(Collected data entries)
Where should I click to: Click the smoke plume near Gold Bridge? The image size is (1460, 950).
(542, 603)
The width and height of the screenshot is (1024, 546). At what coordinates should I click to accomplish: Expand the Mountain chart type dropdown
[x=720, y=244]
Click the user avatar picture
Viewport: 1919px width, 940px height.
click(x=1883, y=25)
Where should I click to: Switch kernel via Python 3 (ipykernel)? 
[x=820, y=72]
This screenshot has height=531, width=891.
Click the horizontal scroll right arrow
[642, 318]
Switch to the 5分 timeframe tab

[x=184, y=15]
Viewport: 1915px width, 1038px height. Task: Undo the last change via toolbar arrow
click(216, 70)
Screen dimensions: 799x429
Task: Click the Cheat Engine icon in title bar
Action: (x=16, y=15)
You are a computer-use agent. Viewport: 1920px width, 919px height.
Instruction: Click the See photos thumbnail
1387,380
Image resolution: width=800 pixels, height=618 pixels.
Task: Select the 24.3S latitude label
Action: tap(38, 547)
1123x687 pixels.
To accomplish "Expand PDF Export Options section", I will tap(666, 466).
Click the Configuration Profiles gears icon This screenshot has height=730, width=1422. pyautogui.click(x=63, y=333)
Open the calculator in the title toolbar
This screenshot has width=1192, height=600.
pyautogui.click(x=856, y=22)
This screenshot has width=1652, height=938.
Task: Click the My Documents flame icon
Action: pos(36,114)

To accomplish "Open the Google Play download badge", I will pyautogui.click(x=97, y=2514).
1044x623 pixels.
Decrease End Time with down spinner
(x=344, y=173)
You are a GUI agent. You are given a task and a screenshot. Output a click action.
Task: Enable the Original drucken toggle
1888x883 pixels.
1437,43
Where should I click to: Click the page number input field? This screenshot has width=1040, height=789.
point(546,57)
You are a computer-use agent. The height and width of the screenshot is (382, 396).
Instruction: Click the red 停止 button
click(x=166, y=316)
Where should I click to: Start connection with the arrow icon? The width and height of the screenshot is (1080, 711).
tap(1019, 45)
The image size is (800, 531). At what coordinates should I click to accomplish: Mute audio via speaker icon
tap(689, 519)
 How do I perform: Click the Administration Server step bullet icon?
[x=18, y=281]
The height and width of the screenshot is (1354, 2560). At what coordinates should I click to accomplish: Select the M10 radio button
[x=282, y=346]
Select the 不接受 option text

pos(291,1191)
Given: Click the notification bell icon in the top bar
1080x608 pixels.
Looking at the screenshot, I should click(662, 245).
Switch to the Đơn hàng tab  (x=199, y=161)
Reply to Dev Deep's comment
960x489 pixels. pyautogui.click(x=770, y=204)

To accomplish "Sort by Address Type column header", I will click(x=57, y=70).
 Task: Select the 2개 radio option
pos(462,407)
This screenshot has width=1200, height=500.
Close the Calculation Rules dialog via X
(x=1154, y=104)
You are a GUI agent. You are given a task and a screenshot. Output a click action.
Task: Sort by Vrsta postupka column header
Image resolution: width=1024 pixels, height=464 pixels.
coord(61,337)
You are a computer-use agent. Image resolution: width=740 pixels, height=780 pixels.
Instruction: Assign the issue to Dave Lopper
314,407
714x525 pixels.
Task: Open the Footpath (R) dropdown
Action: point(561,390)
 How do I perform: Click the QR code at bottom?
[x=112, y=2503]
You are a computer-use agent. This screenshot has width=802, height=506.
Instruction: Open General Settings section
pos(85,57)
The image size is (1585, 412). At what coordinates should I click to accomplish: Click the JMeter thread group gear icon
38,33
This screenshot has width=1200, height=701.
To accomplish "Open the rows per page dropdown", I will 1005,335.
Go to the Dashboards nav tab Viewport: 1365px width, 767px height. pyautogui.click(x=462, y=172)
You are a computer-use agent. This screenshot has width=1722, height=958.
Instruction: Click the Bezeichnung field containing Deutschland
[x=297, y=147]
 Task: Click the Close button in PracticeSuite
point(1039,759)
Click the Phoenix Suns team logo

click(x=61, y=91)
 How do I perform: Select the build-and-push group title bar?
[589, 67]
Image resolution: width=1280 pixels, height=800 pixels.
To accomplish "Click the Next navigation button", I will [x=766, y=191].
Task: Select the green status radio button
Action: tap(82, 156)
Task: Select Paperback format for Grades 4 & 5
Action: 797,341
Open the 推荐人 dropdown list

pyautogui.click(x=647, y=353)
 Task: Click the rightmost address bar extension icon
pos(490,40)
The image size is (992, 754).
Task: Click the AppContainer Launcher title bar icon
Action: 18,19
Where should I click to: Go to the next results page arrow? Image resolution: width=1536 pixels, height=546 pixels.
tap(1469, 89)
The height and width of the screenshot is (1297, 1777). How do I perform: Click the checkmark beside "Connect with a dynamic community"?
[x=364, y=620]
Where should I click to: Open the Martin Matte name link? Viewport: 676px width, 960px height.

ACTION ITEM.
Your reply should consist of all the records, set down exactly.

EXERCISE SOLUTION.
Where should I click to: Click the smoke plume near Gold Bridge? The image size is (1460, 950).
(542, 603)
The width and height of the screenshot is (1024, 546). At what coordinates should I click to accomplish: Expand the Mountain chart type dropdown
[x=720, y=244]
Click the user avatar picture
Viewport: 1919px width, 940px height.
click(x=1883, y=25)
Where should I click to: Switch kernel via Python 3 (ipykernel)? 
[x=820, y=72]
This screenshot has height=531, width=891.
Click the horizontal scroll right arrow
[642, 318]
Switch to the 5分 timeframe tab

[x=184, y=15]
Viewport: 1915px width, 1038px height. Task: Undo the last change via toolbar arrow
click(216, 70)
Screen dimensions: 799x429
Task: Click the Cheat Engine icon in title bar
Action: (x=16, y=15)
You are a computer-use agent. Viewport: 1920px width, 919px height.
Instruction: Click the See photos thumbnail
1387,380
Image resolution: width=800 pixels, height=618 pixels.
Task: Select the 24.3S latitude label
Action: tap(38, 547)
1123x687 pixels.
To accomplish "Expand PDF Export Options section", I will tap(666, 466).
Click the Configuration Profiles gears icon This screenshot has height=730, width=1422. pyautogui.click(x=63, y=333)
Open the calculator in the title toolbar
This screenshot has width=1192, height=600.
pyautogui.click(x=856, y=22)
This screenshot has width=1652, height=938.
Task: Click the My Documents flame icon
Action: pos(36,114)

To accomplish "Open the Google Play download badge", I will pyautogui.click(x=97, y=2514).
1044x623 pixels.
Decrease End Time with down spinner
(x=344, y=173)
You are a GUI agent. You are given a task and a screenshot. Output a click action.
Task: Enable the Original drucken toggle
1888x883 pixels.
1437,43
Where should I click to: Click the page number input field? This screenshot has width=1040, height=789.
point(546,57)
You are a computer-use agent. The height and width of the screenshot is (382, 396).
Instruction: Click the red 停止 button
click(x=166, y=316)
Where should I click to: Start connection with the arrow icon? The width and height of the screenshot is (1080, 711).
tap(1019, 45)
The image size is (800, 531). At what coordinates should I click to accomplish: Mute audio via speaker icon
tap(689, 519)
 How do I perform: Click the Administration Server step bullet icon?
[x=18, y=281]
The height and width of the screenshot is (1354, 2560). At what coordinates should I click to accomplish: Select the M10 radio button
[x=282, y=346]
Select the 不接受 option text

pos(291,1191)
Given: Click the notification bell icon in the top bar
1080x608 pixels.
Looking at the screenshot, I should click(662, 245).
Switch to the Đơn hàng tab  (x=199, y=161)
Reply to Dev Deep's comment
960x489 pixels. pyautogui.click(x=770, y=204)

To accomplish "Sort by Address Type column header", I will click(x=57, y=70).
 Task: Select the 2개 radio option
pos(462,407)
This screenshot has width=1200, height=500.
Close the Calculation Rules dialog via X
(x=1154, y=104)
You are a GUI agent. You are given a task and a screenshot. Output a click action.
Task: Sort by Vrsta postupka column header
Image resolution: width=1024 pixels, height=464 pixels.
coord(61,337)
You are a computer-use agent. Image resolution: width=740 pixels, height=780 pixels.
Instruction: Assign the issue to Dave Lopper
314,407
714x525 pixels.
Task: Open the Footpath (R) dropdown
Action: point(561,390)
 How do I perform: Click the QR code at bottom?
[x=112, y=2503]
You are a computer-use agent. This screenshot has width=802, height=506.
Instruction: Open General Settings section
pos(85,57)
The image size is (1585, 412). At what coordinates should I click to accomplish: Click the JMeter thread group gear icon
38,33
This screenshot has width=1200, height=701.
To accomplish "Open the rows per page dropdown", I will 1005,335.
Go to the Dashboards nav tab Viewport: 1365px width, 767px height. pyautogui.click(x=462, y=172)
You are a computer-use agent. This screenshot has width=1722, height=958.
Instruction: Click the Bezeichnung field containing Deutschland
[x=297, y=147]
 Task: Click the Close button in PracticeSuite
point(1039,759)
Click the Phoenix Suns team logo

click(x=61, y=91)
 How do I perform: Select the build-and-push group title bar?
[589, 67]
Image resolution: width=1280 pixels, height=800 pixels.
To accomplish "Click the Next navigation button", I will [x=766, y=191].
Task: Select the green status radio button
Action: tap(82, 156)
Task: Select Paperback format for Grades 4 & 5
Action: 797,341
Open the 推荐人 dropdown list

pyautogui.click(x=647, y=353)
 Task: Click the rightmost address bar extension icon
pos(490,40)
The image size is (992, 754).
Task: Click the AppContainer Launcher title bar icon
Action: 18,19
Where should I click to: Go to the next results page arrow? Image resolution: width=1536 pixels, height=546 pixels.
tap(1469, 89)
The height and width of the screenshot is (1297, 1777). How do I perform: Click the checkmark beside "Connect with a dynamic community"?
[x=364, y=620]
Where should I click to: Open the Martin Matte name link? Viewport: 676px width, 960px height.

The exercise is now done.